Insider’s guide to... Deepak Cinema

  • As told to Soma Das, Hindustan Times, Mumbai
  • Updated: Dec 10, 2015 17:04 IST
Punit Shah, the third generation owner of the cinema house, takes us through its history (Photo: Pratham Gokhle/ industan Times)

A few years back, Deepak Cinema was almost unrecognisable. An erstwhile landmark and one of the oldest cinema halls in Worli, it was rundown and screened Bhojpuri, Hindi and Marathi movies. In February 2014, however, the 20,000sqft theatre got a makeover: it cashed-in on its vintage value, and has since evolved into a multi-function space. Among other things, it now screens foreign films (they have tied up with Enlighten Film Society to form Matterden CFC), hosts events like Feminist Rani under their brand White Elephant Arena, and doubles up as a venue for birthday parties and mehendi functions during weddings. Punit Shah, the third generation owner of the cinema house, takes us through its history.

Did you know?

* Deepak Cinema is built on an ancestral property. By the late 1900s, the land was procured by Shah’s grandfather Tokershi Jivraj, but the structure was built around 1917. By 1926, it was ready to screen films. It was earlier called Saraswati Talkies. The name Deepak Talkies has been around since the ‘60s.

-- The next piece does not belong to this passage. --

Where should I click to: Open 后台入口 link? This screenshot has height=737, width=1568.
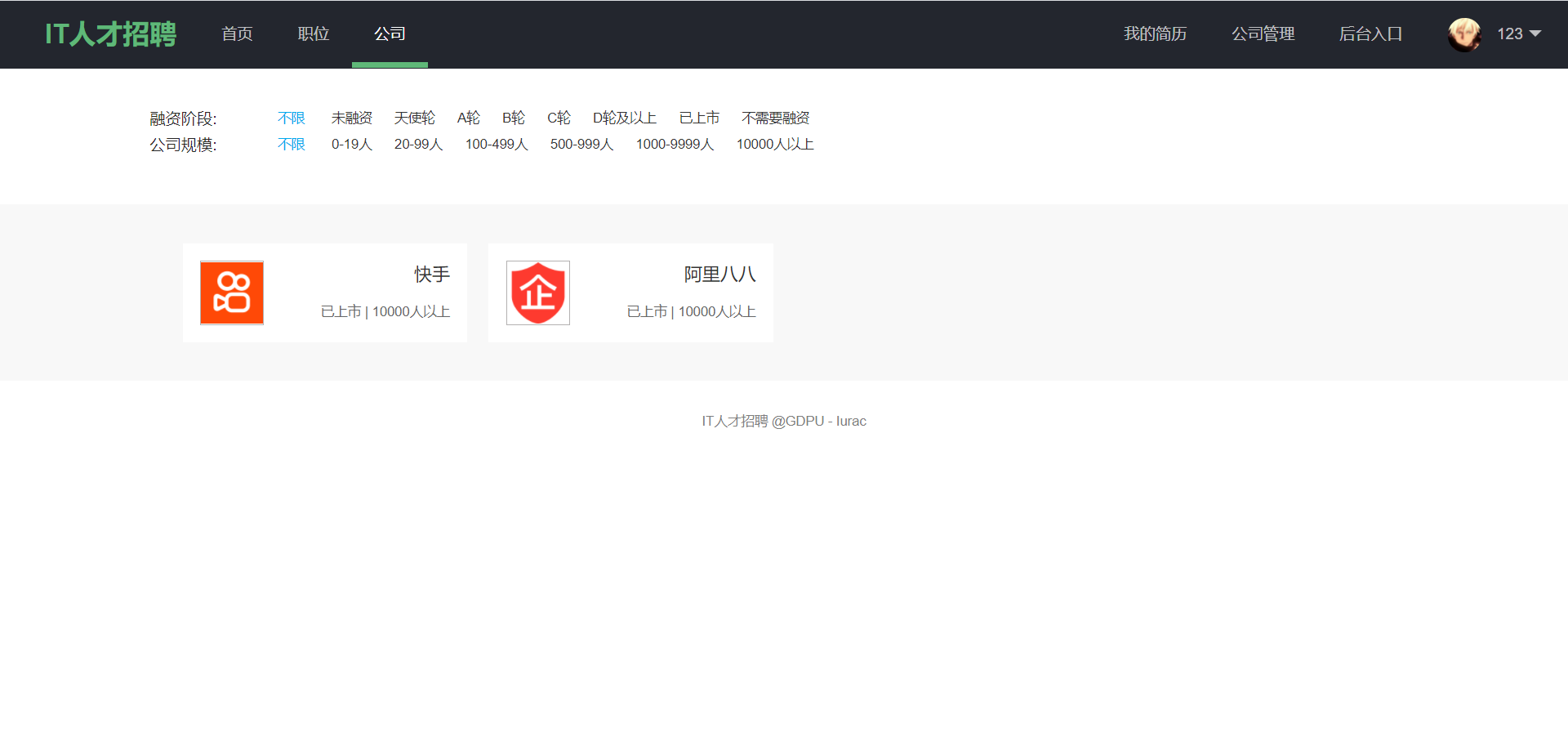pos(1371,34)
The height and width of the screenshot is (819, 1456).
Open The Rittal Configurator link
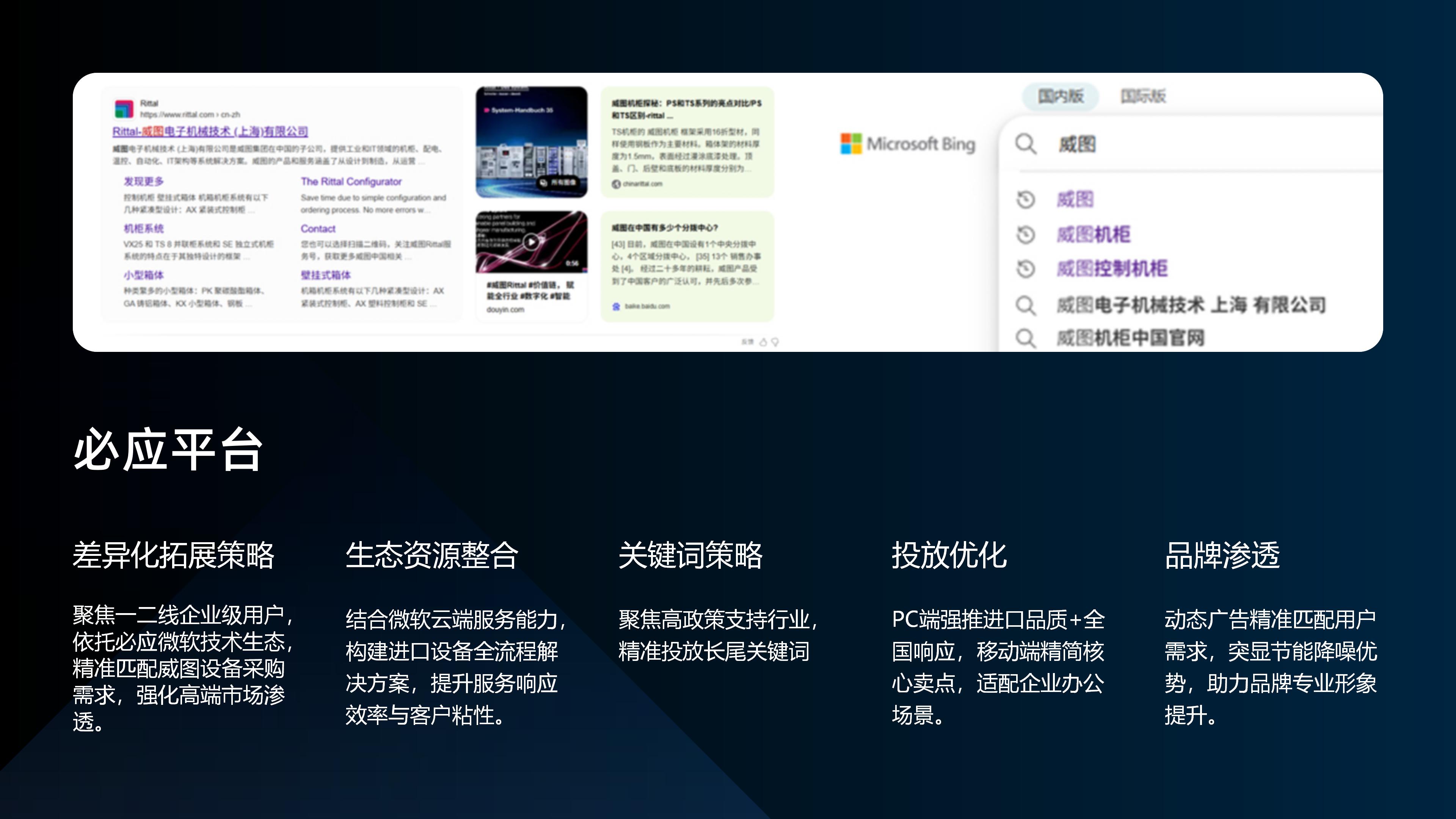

* The first film to be screened at the theatre was The General (1926), an American silent comedy.

* The word ‘Matterden’ is derived from the words ‘matter’ and ‘den’ which denote dark energy; CFC stands for Center for Creations.

A wooden walkway for red carpet walks is a highlight of the revamped structure. It is made from one-piece wood, and 30 workers were required to polish the wood sourced from Cochin. (Hindustan Times)

* The walls are made of stone while teakwood and Mangalorean tiles were used for the roof. The renovation only made aesthetic changes in terms of polishing.

* Along with films, the theatre also hosted live acts and folk dance performances. Initially, there were no seats and people would sit on the floor, chairs or wooden benches to watch these performances.

* Deepak Talkies was a one-stop entertainment destination for everybody — the British to the mill workers, labourers and mill owners.

The statues of elephants on the lawns are made of one-piece cut stone. (Photo: Pratham Gokhle/Hindustan Times)

* Several films’ mahurat shots and premieres happened at Deepak Cinema. Hum Aapke Hain Koun..! (1994) was screened here for 30 weeks with the cast and crew visiting.

* Unlike other theatres, their café does not serve samosas. Instead, they have baked and steamed dishes like momos and pita bread with hummus and drinks like chillled coconut water. The idea was inspired by the coconut trees in the compound.

* Their screenings have no intervals.

* Unlike other cramped theatres, it has a spacious 120 ft frontage, which includes a garden.

To create more space, the number of seats has been reduced from 1,100 to 480.